FIT

Framework for Integrated Test was a name that irked many. I used the word "test" as a verb meaning the activity others would call testing. But I also wanted it to represent the noun, the tests produced, which I wanted to have longevity. website

FIT Book by Mugridge and Cunningham.

In 2002 Eric Evans convinced me that there should be a widely available version of my functional testing framework. See Automated Testing.

I wasn't convinced immediately. I knew each implementation I'd done had been wildly different, largely due to differing approaches to fixturing.

I pitched Kent Beck on including this experience in his test-first book. He said no. I'd have to work harder myself if I wanted a wide audience to see this work.

Parse was written in July in a hotel room in San Francisco using IntelliJ on a pc laptop.

I wrote the current parser using index and substring in place of regular expressions. Brian Forst reviewed this and the PrimitiveFixture that went with it. I was encouraged.

Bret Pettichord and Brian Marick hosted a workshop on Agile Acceptance Testing at Agile/XP Universe in Chicago. Conversations with them and James Bach convinced me that the framework was only a small part of what was needed for testing to be agile, but it was an indispensable part none the less.

I took an Apple iBook with me on vacation in the Oregon High Desert. I wrote all the reflection code early in the morning while my family slept. I used IntellijIdea and refactored mercilessly. I built the wiki on my return and invited the who's who of important people to helped me get it to beta.

The rest came together quickly working roughly four hours a day, mostly in the early morning.

Fixtures were written in August in a cabin at the Sunriver resort in the Oregon high desert using IntelliJ on an apple laptop.

The Wiki and most examples were written in September in Portland using the java version plus perl and linux.
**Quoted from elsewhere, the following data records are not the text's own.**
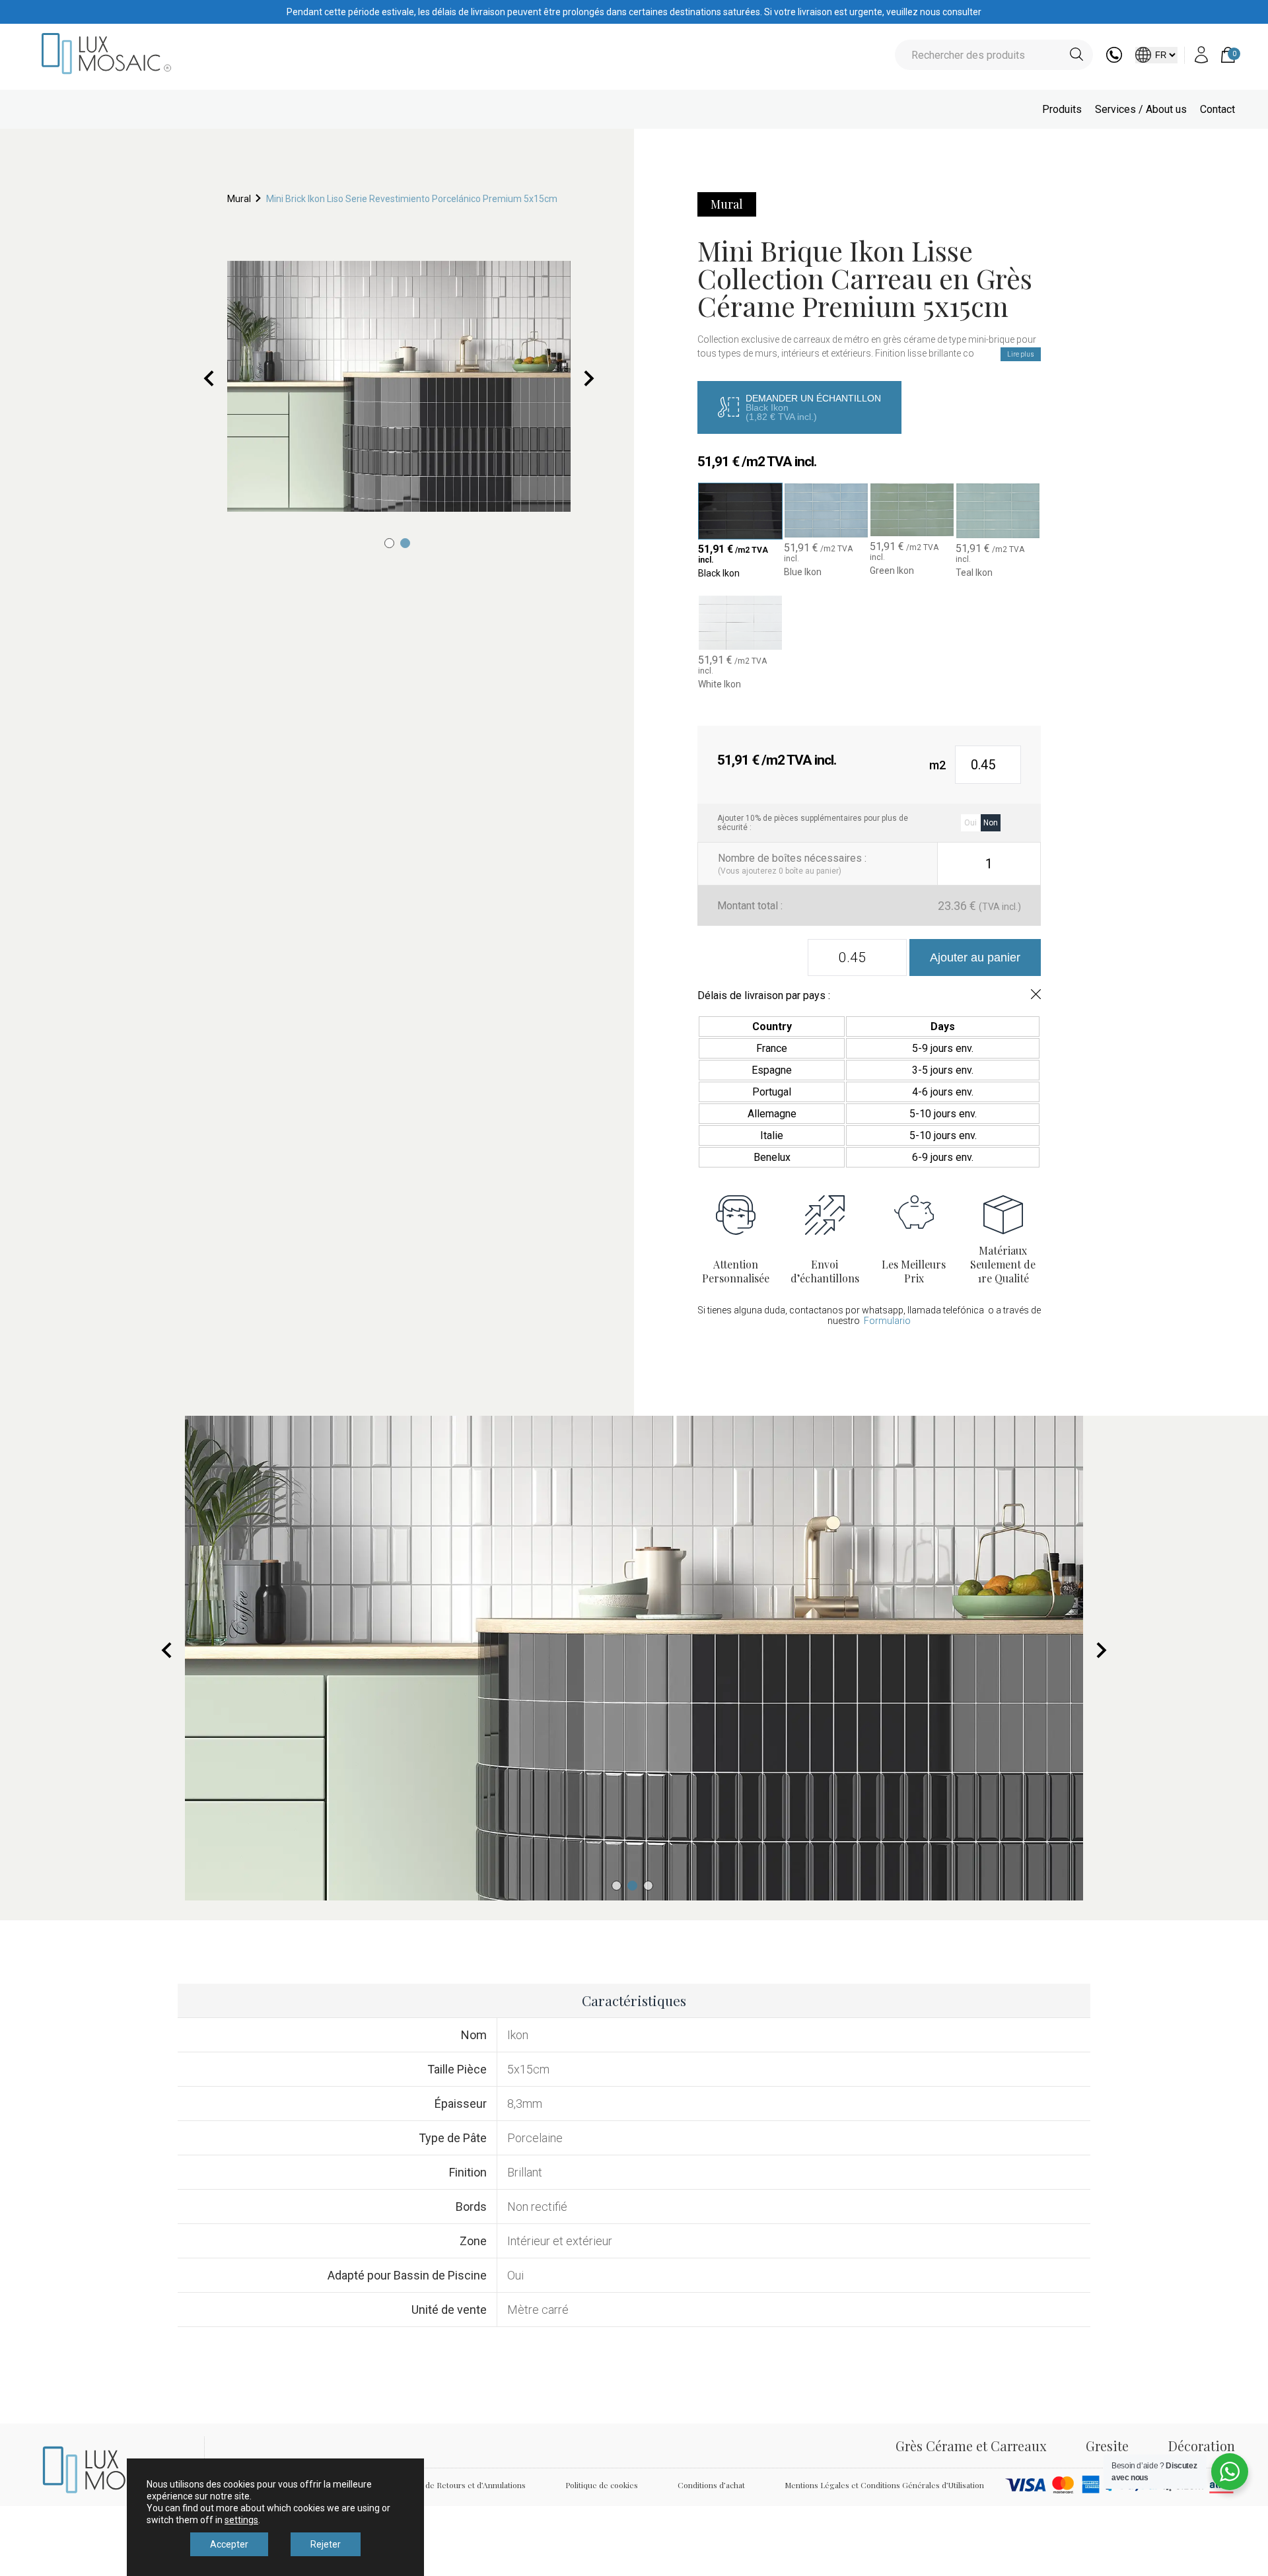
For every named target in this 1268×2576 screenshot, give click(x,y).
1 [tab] (389, 543)
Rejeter (325, 2544)
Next (589, 378)
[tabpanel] (399, 386)
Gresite (1107, 2445)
I decided to spend a year going to conferences and teaching FIT in tutorials. They were well received. AW picked up on the possibility that there was a book there.

I met Rick Mugridge at an XP conference in Italy. He expressed interest in writing the book. I described how Bo Leuf and I had worked on The Wiki Way. That sounded ok with Rick. Its what we did.

Rick and I met again with AW at a conference in Salt Lake. AW wanted my name first on the cover. I said no. Rick was doing the writing and deserved the placement. Our editor later told AW marketing that Rick came first or there would be no book.